Abstract 5527: Validation of a Novel Combined Oral Triglyceride Tolerance Test/Glucose Tolerance Test
Background: The importance of postprandial triglyceride (TG) metabolism on cardiovascular risk has not been studied prospectively. Large epidemiologic studies suggest a close association of postprandial TG levels with the risk of cardiovascular events, whereas fasting TG levels were not predictive after multivariate analysis. The aim of our study was to develop a combined oral triglyceride and glucose tolerance test (OTTT/OGTT) in order to investigate postprandial triglyceride and glucose tolerance at the same time in prospective studies.
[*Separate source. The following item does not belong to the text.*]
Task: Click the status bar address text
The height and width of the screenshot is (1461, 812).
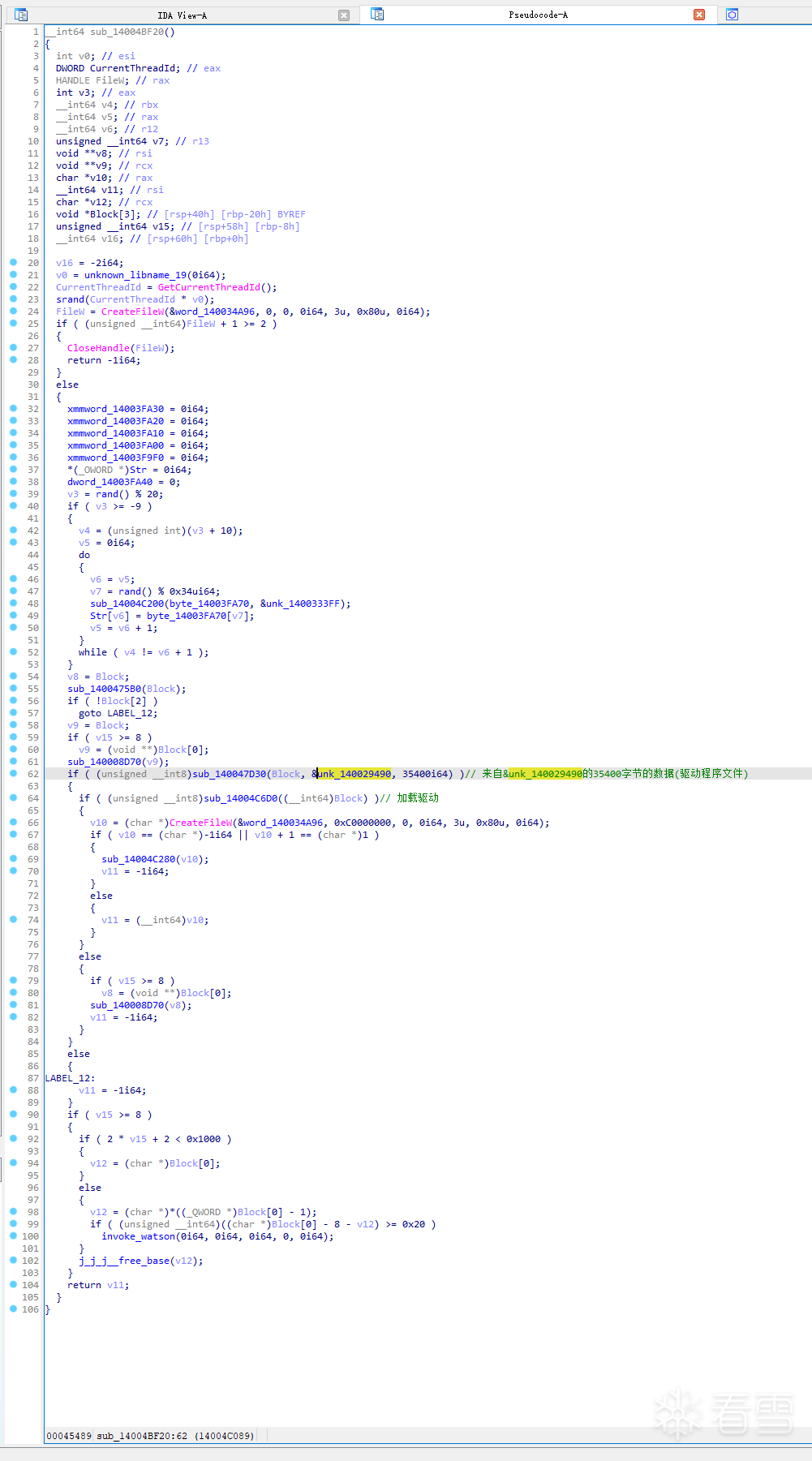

Methods and Results: 23 healthy volunteers (age 25 ± 1y) were given 75g fat (whipping cream) alone or in combination with 75g dextrose (simultaneously or with dextrose given 3 hours after the cream). The metabolic provocation tests were well tolerated by all subjects. Following the OTTT, TG levels increased from 90 ± 14 to maximally 171 ± 28mg/dl (p<0.05) 3 hours after the ingestion. Cholesterol (total, LDL, HDL), glucose and insulin levels remained unchanged. Simultaneous application of OTTT and OGTT led to a marked loss of the TG peak in hours 3–5 (max. 149 ± 14mg/dl at 2 hours, p<0.05). Blunting of the maximal TG increase was attributed to an insulin-mediated activation of lipoprotein lipase (basal insulin level: 5.8 ± 0.6μIU/ml; maximum insulin level 34 ± 5.6μIU/ml, p<0.01). However, changing the protocol to a sequential application of the glucose 3 hours after the oral fat load test, the original triglyceride curve was restored (basal: 100 ± 13.7mg/dl; 163 ± 22.5mg/dl, peak at 3h after ingestion, p<0.01). This sequential protocol was prospectively compared with the OTTT alone in 120 patients with stable coronary artery disease (n=60 per group). The TG levels did not differ between groups (Seq. test: 137 ± 6.9mg/dl at baseline, max. 245 ± 13.6mg/dl; OTTT: 137 ± 8.7mg/dl at baseline, max. 250 ± 14.7mg/dl) showing that combination with the OGTT does not alter TG kinetics in this sequential protocol.
Conclusions: The results of this pilot study confirm that TG tolerance and glucose tolerance can be measured within 5 hours by utilizing a novel, simple and cost-effective sequential test which can be used to asses the importance of TG tolerance for cardiovascular events in a prospective study.